* **Aim of the exercise**
Filter the records below down to lines containing "computer".

### Data records ###

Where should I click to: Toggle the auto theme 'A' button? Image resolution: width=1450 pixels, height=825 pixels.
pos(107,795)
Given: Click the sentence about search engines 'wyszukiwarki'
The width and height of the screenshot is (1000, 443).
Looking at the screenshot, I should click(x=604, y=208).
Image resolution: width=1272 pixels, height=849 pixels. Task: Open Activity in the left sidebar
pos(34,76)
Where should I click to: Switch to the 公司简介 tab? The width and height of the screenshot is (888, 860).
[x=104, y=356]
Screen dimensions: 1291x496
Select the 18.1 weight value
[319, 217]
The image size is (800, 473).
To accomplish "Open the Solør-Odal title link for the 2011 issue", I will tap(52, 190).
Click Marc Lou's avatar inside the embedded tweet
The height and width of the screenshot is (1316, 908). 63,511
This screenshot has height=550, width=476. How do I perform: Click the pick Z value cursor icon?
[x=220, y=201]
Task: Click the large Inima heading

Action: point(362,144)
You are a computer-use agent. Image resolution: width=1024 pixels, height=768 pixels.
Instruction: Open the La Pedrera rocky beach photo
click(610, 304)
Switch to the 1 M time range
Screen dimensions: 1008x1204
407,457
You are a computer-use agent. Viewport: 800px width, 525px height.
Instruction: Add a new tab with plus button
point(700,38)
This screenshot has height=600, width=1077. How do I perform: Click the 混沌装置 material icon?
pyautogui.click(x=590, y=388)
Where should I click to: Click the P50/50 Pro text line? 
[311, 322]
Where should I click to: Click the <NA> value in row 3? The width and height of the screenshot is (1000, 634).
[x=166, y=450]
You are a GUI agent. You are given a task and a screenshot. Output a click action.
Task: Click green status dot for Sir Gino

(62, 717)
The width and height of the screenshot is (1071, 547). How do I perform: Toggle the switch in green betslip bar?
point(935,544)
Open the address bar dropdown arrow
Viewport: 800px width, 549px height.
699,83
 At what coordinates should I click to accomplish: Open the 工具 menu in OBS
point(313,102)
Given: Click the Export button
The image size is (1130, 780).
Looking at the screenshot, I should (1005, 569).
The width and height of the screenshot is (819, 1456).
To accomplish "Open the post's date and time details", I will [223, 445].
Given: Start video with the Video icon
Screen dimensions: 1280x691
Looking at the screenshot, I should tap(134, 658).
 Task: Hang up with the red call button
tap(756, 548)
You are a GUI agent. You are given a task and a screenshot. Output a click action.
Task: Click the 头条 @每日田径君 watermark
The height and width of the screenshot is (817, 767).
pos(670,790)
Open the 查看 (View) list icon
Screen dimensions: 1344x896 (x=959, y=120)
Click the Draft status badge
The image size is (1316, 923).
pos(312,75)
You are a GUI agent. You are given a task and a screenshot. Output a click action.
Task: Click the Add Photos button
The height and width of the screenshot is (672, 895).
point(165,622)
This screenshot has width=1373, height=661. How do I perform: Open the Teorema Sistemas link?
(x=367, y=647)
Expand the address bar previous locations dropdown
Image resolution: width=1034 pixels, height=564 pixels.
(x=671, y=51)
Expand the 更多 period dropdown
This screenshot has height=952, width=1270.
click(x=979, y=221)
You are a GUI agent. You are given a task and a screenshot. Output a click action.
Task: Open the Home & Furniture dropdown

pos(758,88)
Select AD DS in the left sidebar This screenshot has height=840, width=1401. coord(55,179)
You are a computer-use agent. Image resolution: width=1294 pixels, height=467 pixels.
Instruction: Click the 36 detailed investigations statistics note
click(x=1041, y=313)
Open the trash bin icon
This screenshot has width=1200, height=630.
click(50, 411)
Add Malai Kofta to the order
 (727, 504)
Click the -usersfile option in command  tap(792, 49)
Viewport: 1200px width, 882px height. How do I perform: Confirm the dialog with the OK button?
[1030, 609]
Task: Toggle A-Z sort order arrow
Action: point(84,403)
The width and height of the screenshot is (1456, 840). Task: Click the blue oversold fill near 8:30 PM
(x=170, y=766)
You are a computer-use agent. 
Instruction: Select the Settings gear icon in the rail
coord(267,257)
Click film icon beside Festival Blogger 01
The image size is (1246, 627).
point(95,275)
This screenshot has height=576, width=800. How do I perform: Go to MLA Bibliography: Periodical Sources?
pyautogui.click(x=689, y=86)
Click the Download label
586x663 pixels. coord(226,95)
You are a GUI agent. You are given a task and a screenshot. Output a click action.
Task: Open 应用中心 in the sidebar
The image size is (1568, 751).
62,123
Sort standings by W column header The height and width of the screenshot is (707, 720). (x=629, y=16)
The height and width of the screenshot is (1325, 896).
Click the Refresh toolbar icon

###

* **Finished task**
You are a computer-use agent. Image resolution: width=1024 pixels, height=768 pixels.
You are a computer-use agent. Viewport: 800px width, 525px height.
You are a computer-use agent. Image resolution: width=1294 pixels, height=467 pixels.
You are a computer-use agent. 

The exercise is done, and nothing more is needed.